**** Text ****

When you are in seminary you read a lot of books. Some are good, some are hard to stay awake through, others change your life forever, and some just give language and vision to the things you already believe to be true. This falls into the last category for me. Although this is a read that could certainly fall into the "change your life forever" category for some who haven't thought through these ideas yet. It was the most helpful thing I have read thus far in graduate school. I would like to spend some time unpacking it for you. This will take several posts, but its something I think may be very helpful to some of you as it was to me.
I would first like to say, Alan Hirsch is a practitioner. This is helpful to know. He's not one of these guys who only works in the theory world. These theory voices are helpful, but its hard for me to take them without a grain of salt when they haven't staked their lives on their ideas like Hirsch has. Practitioners have not only thought deeply about their ideas, but they are living them out in the real world with real people and have the ability to see real results... good or bad. So remember this as you read the following posts (or better yet if you have time, read the book).

**** Available data ****

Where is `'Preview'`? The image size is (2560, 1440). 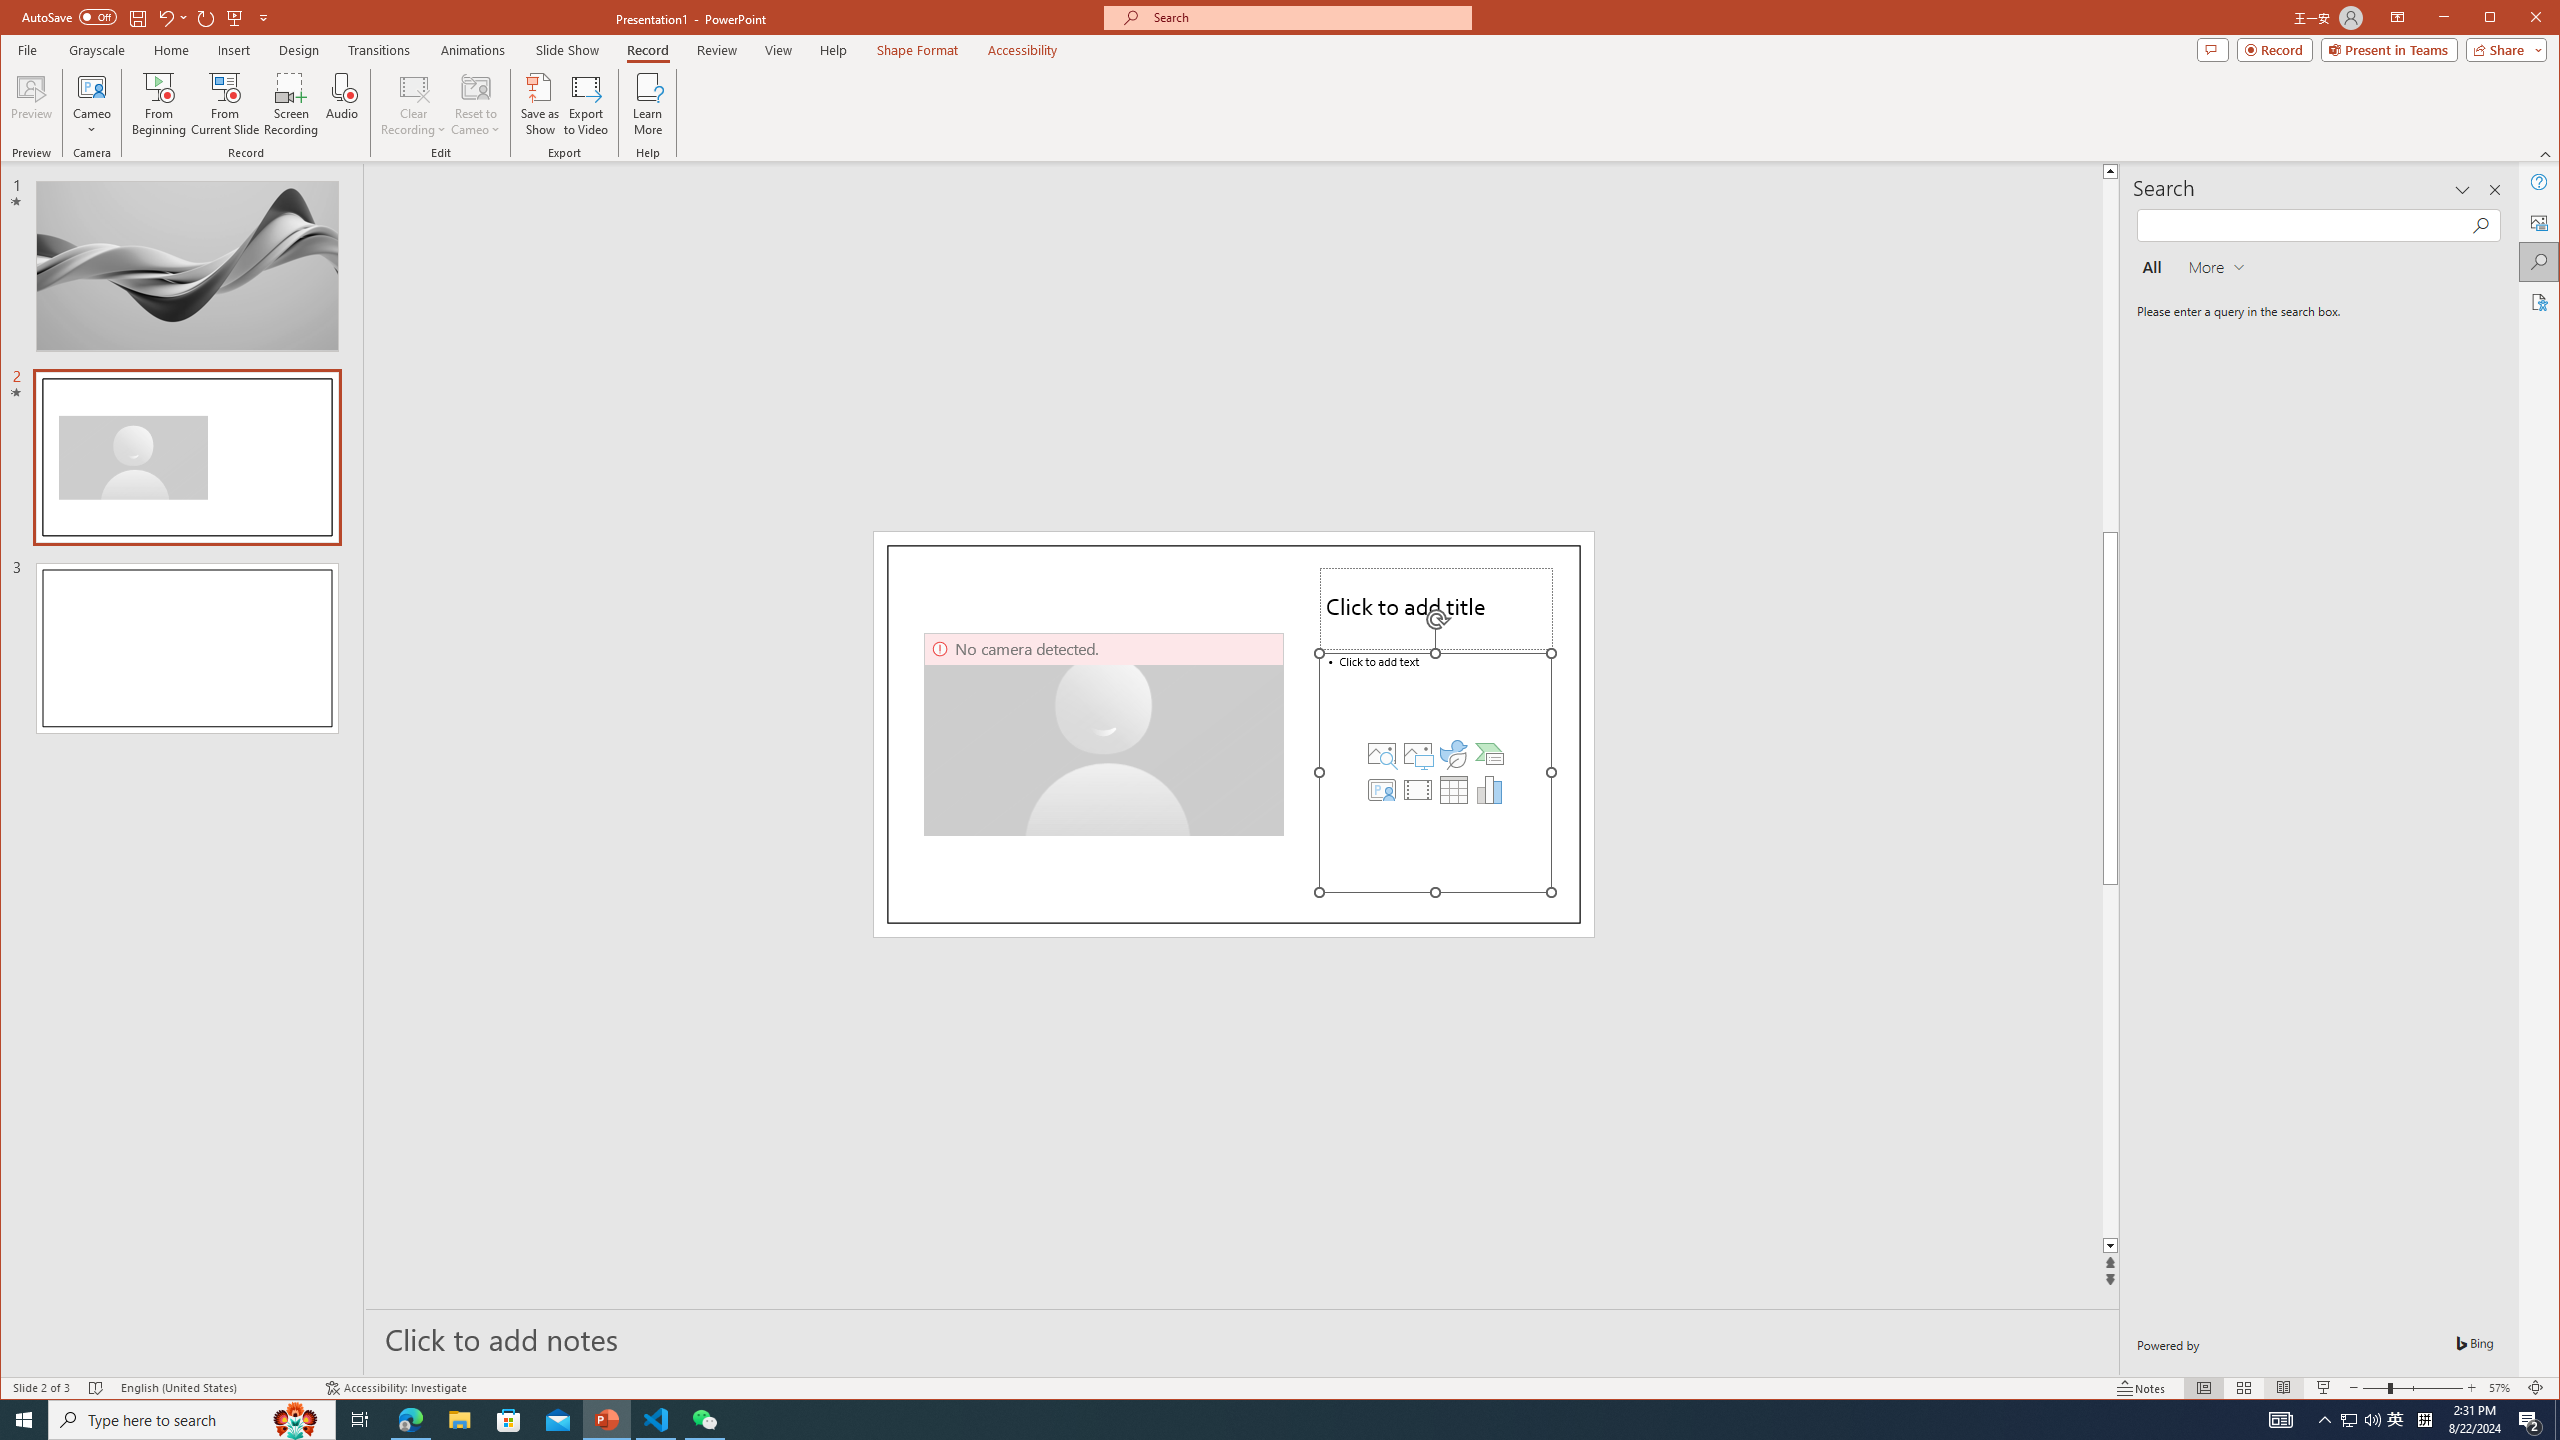
'Preview' is located at coordinates (32, 103).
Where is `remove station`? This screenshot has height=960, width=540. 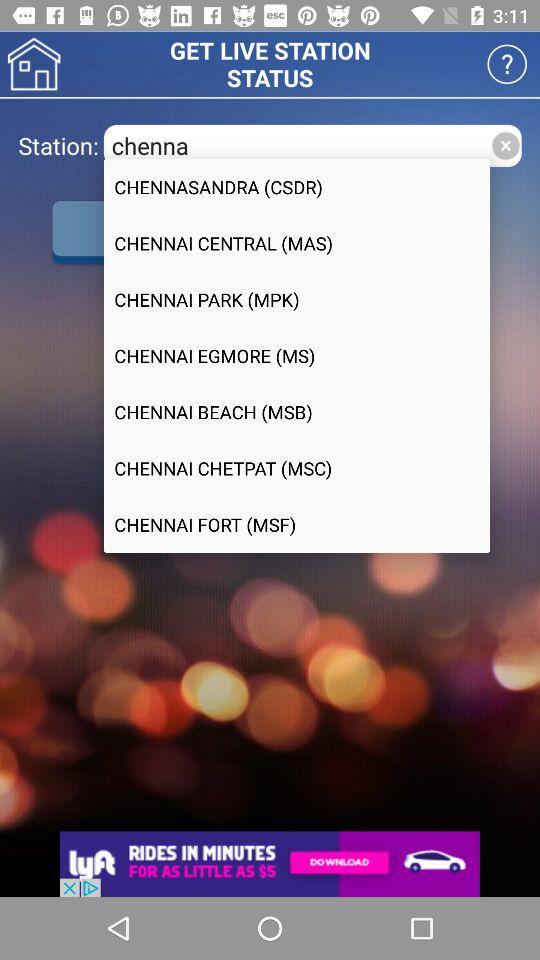 remove station is located at coordinates (504, 144).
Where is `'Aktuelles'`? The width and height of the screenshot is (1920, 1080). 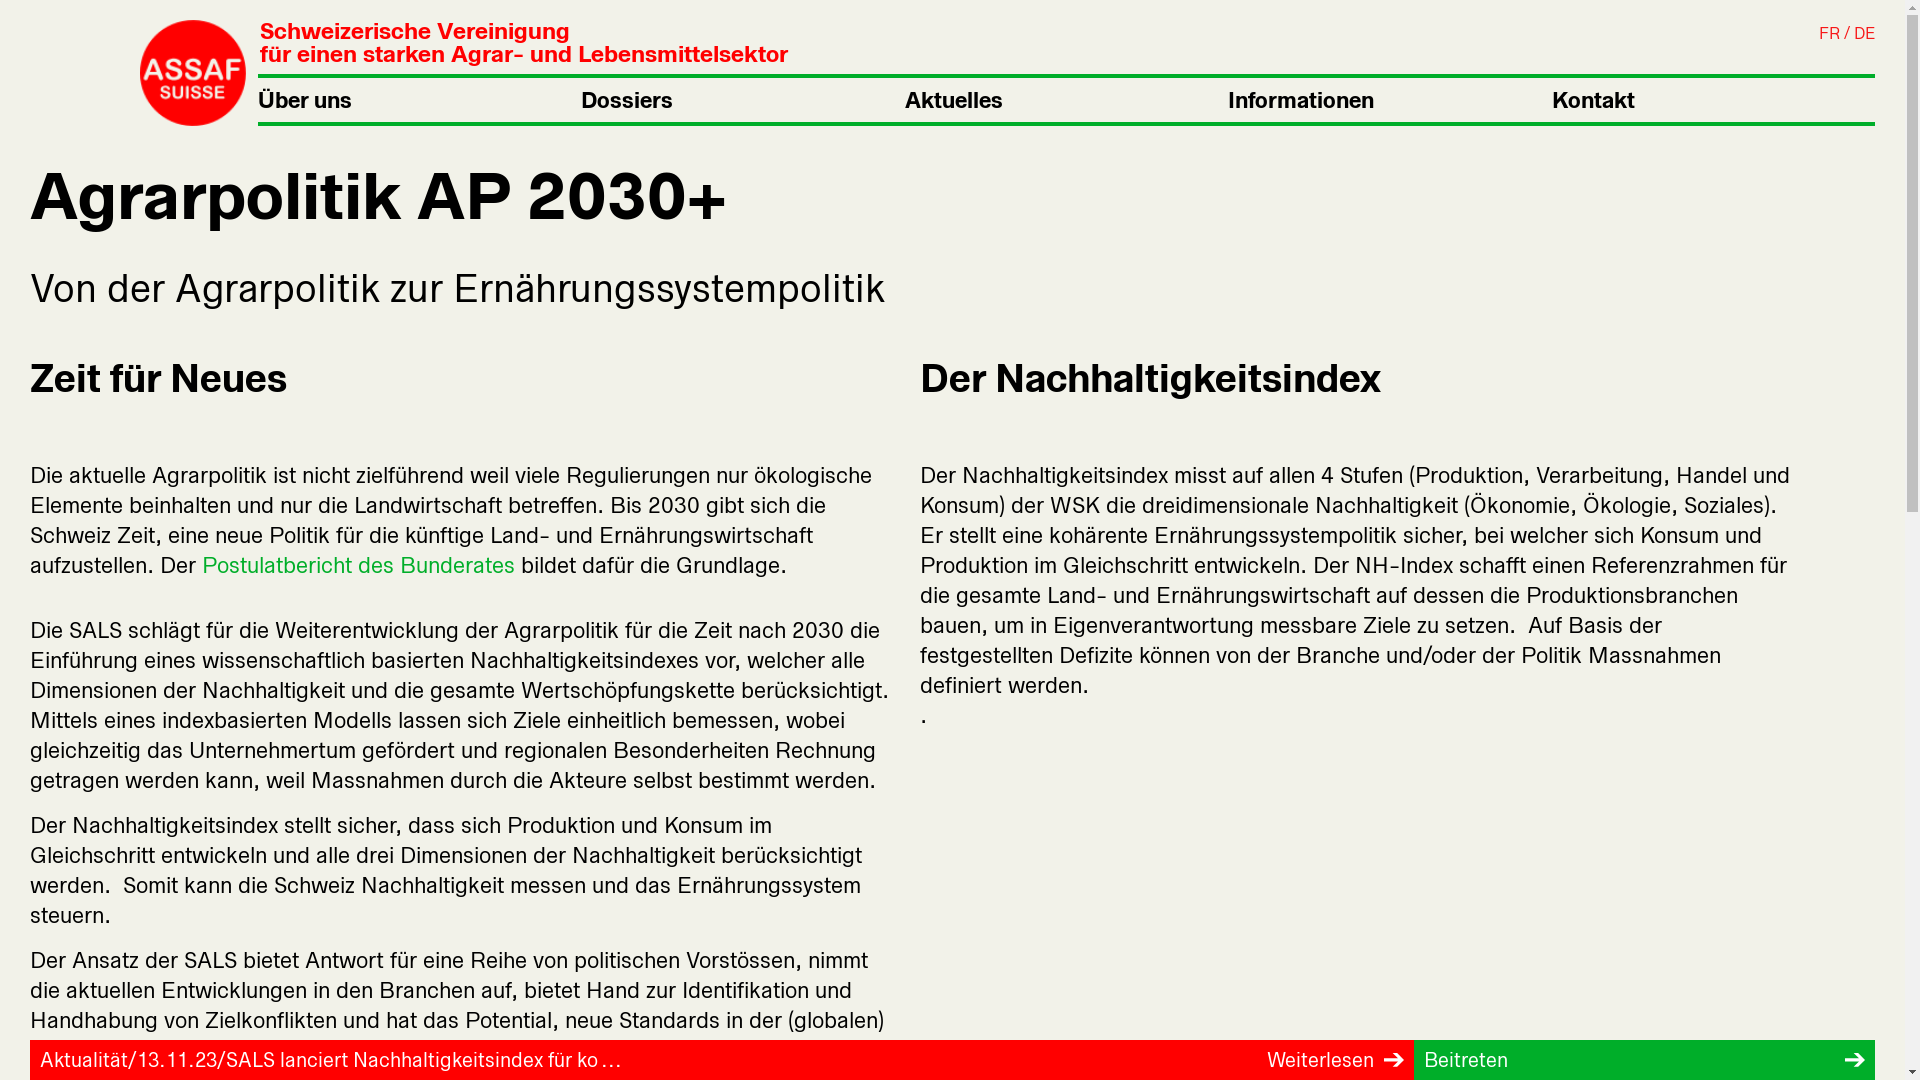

****

_Task item 1_: The blog post sorts the books read in seminary into several kinds. List each kind it names.
_Task item 2_: Rewrite the paragraph of the blog post that begins "I would first like to say" in two or three sentences, keeping its main points.

_Your solution 1_:
- Good books
- Books that are hard to stay awake through
- Books that change your life forever
- Books that give language and vision to the things you already believe to be true

_Your solution 2_: Alan Hirsch is a practitioner, not someone who works only with theory, and he has staked his life on his ideas. Practitioners both think deeply about their ideas and live them out with real people, so they can see real results, good or bad. Keep this in mind when reading the following posts, or read the book itself if time allows.